The company has also agreed to co-operate with the Minister's new monitoring group for the 900 million gas project, and has said it accepts the consent procedure outlined by Mr Dempsey.
The company was responding following legal advice on the Minister's direction of July 31st that the company was in breach of consents, and that it must break up the welded pipeline and agree to a new monitoring arrangement.
A Shell spokeswoman said it had offered to dismantle the pipeline in its initial response to the Minister last month.
Several "minor" legal issues relating to the consent procedure have to be clarified between the department and the company, according to the Minister, who is expected to confirm the composition of his monitoring, or "technical advisory", group later this week.
Shell yesterday announced formal suspension of work at its Bellanaboy terminal. The suspension involves laying off a further 128 staff involved in engineering and ground works, according to the company, which said it regretted the decision.
Dr Mark Garavan of the Shell to Sea campaign said his group took no pleasure in any such development, but was confident the employees were on contracts and would move on to work elsewhere. The company had already agreed to suspend work on the onshore pipeline while the Minister's new safety review was being conducted, Dr Garavan pointed out. "It underlines once again that the Corrib project is falling apart and requires a root-and-branch analysis."
The Minister yesterday published details of the scope of his review of the onshore pipeline, including a stipulation that the authors may be required to make a public presentation of its findings.
The consultants will be given two weeks to produce a draft, and a further week to complete a final report, subject to the agreement of the consultant and a project liaison officer. This officer will be appointed by the Minister to liaise between the consultant, the developer, the department and local community groups.
The terms include identifying "deficiencies" in the proposed installations. "This assumes that the pipeline is a 'given' and this misses the point," Dr Garavan said. "We have always said we have no problem with the design, but it is the location and the consequences of something going wrong that are at issue."

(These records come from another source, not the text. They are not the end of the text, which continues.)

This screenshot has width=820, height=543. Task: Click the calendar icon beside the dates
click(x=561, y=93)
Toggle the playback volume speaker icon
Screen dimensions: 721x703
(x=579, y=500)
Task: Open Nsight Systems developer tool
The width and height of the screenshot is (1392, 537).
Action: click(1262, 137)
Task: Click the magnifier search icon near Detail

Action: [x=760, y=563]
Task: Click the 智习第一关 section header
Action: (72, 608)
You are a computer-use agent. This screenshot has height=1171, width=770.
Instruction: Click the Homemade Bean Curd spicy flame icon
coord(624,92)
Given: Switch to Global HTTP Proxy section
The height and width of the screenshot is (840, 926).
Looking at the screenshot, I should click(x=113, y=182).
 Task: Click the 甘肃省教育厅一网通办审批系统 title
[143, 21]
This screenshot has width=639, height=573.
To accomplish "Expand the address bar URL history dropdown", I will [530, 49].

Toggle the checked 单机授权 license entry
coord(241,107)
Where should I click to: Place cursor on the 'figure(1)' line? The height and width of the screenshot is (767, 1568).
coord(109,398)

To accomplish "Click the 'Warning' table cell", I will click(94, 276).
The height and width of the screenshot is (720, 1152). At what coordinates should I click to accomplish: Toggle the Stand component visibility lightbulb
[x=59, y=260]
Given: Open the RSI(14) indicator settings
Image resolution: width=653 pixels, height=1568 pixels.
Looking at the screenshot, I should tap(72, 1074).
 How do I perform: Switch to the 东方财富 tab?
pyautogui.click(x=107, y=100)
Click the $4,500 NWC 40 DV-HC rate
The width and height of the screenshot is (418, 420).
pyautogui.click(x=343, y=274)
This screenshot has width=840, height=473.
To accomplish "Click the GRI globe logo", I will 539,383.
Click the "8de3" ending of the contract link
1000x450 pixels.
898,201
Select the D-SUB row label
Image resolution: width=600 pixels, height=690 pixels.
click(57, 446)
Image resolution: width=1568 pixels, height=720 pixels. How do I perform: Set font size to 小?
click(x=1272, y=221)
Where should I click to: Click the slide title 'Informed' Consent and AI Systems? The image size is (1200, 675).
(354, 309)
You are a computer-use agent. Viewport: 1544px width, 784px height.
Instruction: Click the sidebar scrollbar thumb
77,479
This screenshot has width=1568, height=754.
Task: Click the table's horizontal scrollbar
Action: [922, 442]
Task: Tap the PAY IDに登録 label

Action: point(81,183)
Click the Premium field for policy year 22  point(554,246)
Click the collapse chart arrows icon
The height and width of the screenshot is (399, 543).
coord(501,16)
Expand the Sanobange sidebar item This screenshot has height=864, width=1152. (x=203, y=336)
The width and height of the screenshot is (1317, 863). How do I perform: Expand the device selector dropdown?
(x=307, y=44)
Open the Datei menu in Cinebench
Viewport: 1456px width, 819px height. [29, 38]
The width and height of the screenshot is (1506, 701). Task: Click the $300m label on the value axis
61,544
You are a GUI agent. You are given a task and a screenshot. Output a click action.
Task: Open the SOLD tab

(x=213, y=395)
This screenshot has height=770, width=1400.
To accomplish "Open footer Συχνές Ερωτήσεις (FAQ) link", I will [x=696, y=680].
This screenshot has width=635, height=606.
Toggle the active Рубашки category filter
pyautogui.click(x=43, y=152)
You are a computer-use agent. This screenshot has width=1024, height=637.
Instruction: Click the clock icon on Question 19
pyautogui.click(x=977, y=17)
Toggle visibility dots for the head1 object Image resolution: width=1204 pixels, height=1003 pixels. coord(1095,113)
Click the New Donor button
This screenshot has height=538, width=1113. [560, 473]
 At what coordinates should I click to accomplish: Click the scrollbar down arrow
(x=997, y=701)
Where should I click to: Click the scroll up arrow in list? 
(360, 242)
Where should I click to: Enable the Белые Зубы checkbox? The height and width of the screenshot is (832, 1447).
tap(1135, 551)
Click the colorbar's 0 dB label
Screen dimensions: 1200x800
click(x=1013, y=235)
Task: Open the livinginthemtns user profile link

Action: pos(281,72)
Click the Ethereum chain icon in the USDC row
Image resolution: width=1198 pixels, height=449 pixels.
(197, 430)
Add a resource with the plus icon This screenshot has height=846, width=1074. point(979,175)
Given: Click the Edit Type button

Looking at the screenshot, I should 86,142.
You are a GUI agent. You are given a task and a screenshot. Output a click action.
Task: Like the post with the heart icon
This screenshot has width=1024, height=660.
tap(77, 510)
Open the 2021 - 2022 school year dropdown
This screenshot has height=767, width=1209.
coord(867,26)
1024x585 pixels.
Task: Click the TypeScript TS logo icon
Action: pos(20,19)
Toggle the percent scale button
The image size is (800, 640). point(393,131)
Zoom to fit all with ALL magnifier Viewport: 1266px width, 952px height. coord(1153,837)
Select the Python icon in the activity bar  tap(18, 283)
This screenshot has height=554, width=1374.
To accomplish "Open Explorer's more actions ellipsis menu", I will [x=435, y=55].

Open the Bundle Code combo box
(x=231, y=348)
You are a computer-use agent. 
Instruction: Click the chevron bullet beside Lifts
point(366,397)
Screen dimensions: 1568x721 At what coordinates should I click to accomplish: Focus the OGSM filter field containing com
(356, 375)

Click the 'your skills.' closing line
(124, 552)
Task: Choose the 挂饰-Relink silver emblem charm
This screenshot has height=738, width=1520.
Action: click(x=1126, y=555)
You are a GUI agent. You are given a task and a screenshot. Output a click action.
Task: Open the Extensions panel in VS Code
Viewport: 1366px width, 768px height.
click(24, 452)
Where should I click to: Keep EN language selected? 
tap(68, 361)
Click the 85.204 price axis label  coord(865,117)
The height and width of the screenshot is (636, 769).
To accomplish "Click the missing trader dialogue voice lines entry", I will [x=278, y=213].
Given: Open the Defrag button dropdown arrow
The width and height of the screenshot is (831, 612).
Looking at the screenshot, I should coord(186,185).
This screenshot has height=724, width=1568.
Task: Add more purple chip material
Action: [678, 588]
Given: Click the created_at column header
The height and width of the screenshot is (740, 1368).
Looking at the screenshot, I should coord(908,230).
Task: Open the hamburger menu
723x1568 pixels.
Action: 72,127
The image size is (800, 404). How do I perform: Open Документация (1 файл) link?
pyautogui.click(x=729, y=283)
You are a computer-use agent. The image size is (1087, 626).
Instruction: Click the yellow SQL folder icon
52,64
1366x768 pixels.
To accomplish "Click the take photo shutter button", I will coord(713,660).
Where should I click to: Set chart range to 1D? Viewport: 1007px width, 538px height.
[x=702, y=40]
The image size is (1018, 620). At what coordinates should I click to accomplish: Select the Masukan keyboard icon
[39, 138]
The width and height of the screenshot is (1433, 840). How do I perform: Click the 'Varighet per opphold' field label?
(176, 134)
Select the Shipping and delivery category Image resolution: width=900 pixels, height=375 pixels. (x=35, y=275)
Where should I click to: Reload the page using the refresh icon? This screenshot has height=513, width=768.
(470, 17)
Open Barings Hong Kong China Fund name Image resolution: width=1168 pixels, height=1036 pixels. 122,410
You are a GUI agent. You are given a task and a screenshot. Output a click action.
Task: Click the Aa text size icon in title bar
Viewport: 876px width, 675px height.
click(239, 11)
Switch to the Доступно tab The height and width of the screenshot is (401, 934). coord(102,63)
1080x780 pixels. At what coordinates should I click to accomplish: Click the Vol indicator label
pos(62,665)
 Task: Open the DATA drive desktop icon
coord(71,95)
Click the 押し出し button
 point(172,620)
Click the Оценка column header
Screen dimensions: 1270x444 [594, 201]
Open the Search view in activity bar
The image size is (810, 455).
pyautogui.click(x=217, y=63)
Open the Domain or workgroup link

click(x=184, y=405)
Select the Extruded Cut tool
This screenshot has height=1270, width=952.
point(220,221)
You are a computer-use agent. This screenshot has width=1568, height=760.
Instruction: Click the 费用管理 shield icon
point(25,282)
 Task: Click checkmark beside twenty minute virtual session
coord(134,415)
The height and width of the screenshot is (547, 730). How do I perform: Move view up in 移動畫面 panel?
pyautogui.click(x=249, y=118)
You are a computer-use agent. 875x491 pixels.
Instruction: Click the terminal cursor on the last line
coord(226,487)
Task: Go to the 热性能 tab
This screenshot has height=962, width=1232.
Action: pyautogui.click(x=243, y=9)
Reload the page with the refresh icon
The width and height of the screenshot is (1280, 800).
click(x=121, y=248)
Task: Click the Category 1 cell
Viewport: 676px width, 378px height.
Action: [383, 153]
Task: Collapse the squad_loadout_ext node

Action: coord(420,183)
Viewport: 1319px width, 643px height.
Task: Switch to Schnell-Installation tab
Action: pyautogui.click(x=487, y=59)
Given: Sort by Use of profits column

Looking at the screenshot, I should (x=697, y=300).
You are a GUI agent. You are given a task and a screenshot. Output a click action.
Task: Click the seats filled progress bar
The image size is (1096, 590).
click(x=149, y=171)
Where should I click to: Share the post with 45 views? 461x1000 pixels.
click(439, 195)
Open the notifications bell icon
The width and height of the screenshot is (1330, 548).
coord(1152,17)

Some eight companies have tendered for the review, which deals with health and safety aspects of the high-pressure onshore pipeline between the landfall in Glengad and the gas terminal 9km away at Bellanaboy. The tender terms state that the Minister "reserves the right to require that such additional work be undertaken and information provided as part of the report as the Minister considers necessary, for the purpose of assuring the comprehensiveness, quality and appropriateness of the final report".
Companies seeking the tender must provide full details of ownership and any relationship with any of the parties involved in the Corrib gas pipeline, and must have had no previous involvement with the project.